Si dejamos un poco al margen la ingente cantidad de noticias de todo tipo y que parecen evolucionar como el mundo de la moda, con distintas tendencias para cada temporada y profundizamos en las reglas y principios que rigen la economía en general y la gestión de las empresas en particular. Quizás encontremos un poco de luz al final del túnel en que nos encontramos con respecto a las empresas digitales. Por que debemos hacer caso del sentimiento general que invade a la economía sobre las punto.com, que si son una oportunidad de inversión excelente, que si es mejor no invertir en nada que suene a punto.com, que si la evolución del Nasdaq es muy pesimista, etc.
Por que no aplicar las reglas clásicas de la economía y gestión empresarial, o es que cualquier emprendedor o empresario que quiera poner en marcha una nueva iniciativa empresarial en la que ha hecho un estudio de viabilidad y por la que apuesta fuertemente, tiene que ver exclusivamente la coyuntura económica actual del sector para ponerla en marcha. Cualquier persona que se encuentre en esta situación debe tener en cuenta muchos más factores que influyen en la capacidad y viabilidad económica de su iniciativa, que permitirán que esta salga adelante y no dejarse llevar por el clima actual del sector, otra cosa sería que la puesta en marcha de nuestra iniciativa deba hacerse contando con la bendición de un fondo de capital riesgo y la situación indique que no van apostar por el sector en que me muevo, de todas formas siempre existe la posibilidad de asumir un riesgo calculado y empezar con menos ambición nuestro proyecto, limitándonos a un pequeño segmento de mercado o solamente a un determinado tipo de cliente.

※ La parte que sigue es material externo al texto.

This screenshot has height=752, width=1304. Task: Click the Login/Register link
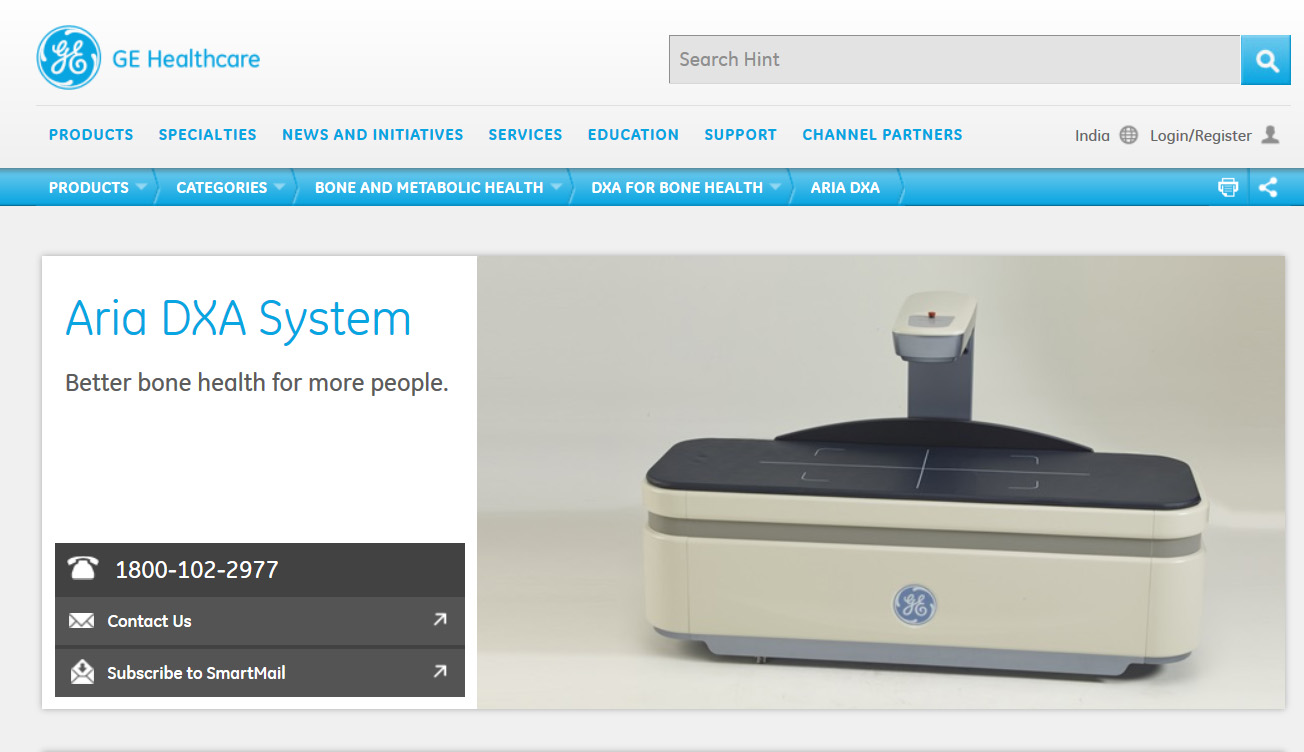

Desde siempre se han dicho frases como “El tiempo acaba poniendo las cosas en su sitio” o “Las aguas terminan volviendo por su cauce” y como en otros aspectos de la vida, también ocurre en la economía. Por que no se les va exigir a las empresas punto.com, como a cualquier otra empresa, una gestión coherente, conseguir clientes donde prime la calidad, buscando su rentabilidad y no la cantidad como en un principio habían hecho estas empresas, también se le impone un viejo principio de dotar a nuestra empresa o proyecto de un dimensionamiento adecuado en consonancia con nuestros recursos y los objetivos planteados, por otro lado no es nada nuevo decir esto, es simplemente coherencia y sentido común, algo que siempre ha imperado en el mundo de los negocios. Y por supuesto el fracaso entra dentro del juego, lo cual se ha de tomar como una experiencia enriquecedora que nos permitirá volverlo a intentar sabiendo los errores cometidos anteriormente.